[Start of section]

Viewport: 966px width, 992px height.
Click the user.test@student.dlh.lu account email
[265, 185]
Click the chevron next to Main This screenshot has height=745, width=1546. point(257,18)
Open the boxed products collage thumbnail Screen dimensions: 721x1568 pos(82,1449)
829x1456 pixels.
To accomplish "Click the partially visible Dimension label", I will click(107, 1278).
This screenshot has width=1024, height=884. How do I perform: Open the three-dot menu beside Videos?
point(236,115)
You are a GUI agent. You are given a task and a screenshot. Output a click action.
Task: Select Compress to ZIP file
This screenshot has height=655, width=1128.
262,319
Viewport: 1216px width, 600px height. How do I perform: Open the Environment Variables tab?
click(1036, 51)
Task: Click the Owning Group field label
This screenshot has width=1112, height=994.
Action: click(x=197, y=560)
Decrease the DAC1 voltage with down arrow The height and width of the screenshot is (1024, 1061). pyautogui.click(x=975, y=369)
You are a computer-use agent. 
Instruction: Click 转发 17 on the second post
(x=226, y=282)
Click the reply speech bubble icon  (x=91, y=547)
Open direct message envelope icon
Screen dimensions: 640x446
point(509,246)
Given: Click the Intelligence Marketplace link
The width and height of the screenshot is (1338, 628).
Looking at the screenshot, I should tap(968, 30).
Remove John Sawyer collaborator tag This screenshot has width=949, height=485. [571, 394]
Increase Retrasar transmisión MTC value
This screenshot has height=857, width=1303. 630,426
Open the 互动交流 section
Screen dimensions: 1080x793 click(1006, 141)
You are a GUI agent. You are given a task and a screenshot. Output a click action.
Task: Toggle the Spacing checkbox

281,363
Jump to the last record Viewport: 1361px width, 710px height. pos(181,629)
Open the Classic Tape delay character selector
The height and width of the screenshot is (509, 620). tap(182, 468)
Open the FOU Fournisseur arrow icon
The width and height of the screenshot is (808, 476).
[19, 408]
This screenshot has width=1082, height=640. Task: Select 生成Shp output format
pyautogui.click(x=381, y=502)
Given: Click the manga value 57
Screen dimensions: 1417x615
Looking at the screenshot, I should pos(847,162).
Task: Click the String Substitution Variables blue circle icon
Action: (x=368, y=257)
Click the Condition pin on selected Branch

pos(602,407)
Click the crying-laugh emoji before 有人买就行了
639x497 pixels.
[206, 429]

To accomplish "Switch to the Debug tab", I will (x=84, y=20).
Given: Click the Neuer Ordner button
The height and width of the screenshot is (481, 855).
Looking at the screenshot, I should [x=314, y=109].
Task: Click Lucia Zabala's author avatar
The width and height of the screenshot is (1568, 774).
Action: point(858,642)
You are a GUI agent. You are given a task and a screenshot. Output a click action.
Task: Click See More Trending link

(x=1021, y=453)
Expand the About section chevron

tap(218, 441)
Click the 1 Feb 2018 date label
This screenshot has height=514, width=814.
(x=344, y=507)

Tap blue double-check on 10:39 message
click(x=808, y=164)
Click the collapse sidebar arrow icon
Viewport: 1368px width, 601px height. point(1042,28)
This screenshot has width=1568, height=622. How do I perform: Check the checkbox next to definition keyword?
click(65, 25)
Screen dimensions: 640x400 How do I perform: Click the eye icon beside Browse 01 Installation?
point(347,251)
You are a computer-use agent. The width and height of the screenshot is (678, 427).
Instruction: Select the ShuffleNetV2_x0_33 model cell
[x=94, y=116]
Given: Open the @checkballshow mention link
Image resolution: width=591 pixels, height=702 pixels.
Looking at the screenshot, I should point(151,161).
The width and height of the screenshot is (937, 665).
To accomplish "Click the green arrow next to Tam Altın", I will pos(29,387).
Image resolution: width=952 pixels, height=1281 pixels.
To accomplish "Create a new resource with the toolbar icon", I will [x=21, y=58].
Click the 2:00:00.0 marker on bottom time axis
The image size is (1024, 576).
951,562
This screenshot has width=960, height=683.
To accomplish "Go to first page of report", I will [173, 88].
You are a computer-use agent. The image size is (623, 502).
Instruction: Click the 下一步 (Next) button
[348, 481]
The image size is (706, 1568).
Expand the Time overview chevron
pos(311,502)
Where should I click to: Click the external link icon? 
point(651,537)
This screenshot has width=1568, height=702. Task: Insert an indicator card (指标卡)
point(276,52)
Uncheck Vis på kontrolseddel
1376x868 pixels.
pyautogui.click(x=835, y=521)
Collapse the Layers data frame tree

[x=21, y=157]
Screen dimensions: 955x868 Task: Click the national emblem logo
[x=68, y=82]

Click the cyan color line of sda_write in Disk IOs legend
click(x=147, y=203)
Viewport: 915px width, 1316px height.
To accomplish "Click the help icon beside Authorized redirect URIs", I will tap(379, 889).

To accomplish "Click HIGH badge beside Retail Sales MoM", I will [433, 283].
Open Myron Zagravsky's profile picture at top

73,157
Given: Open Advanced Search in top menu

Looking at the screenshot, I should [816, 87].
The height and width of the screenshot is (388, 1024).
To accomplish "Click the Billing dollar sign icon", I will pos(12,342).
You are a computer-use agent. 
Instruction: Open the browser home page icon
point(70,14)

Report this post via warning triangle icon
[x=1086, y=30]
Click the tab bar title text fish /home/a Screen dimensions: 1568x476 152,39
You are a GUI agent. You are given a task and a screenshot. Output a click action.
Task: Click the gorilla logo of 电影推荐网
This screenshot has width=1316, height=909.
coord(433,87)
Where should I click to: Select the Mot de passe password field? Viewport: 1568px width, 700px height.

[End of section]

• [ASSIGNMENT]
Copy, from the material, each line that holds the string "computer".

• [RESPONSE FOR THIS EXERCISE]
You are a computer-use agent. 
You are a computer-use agent. The width and height of the screenshot is (678, 427).
You are a computer-use agent. The image size is (623, 502).
You are a computer-use agent. 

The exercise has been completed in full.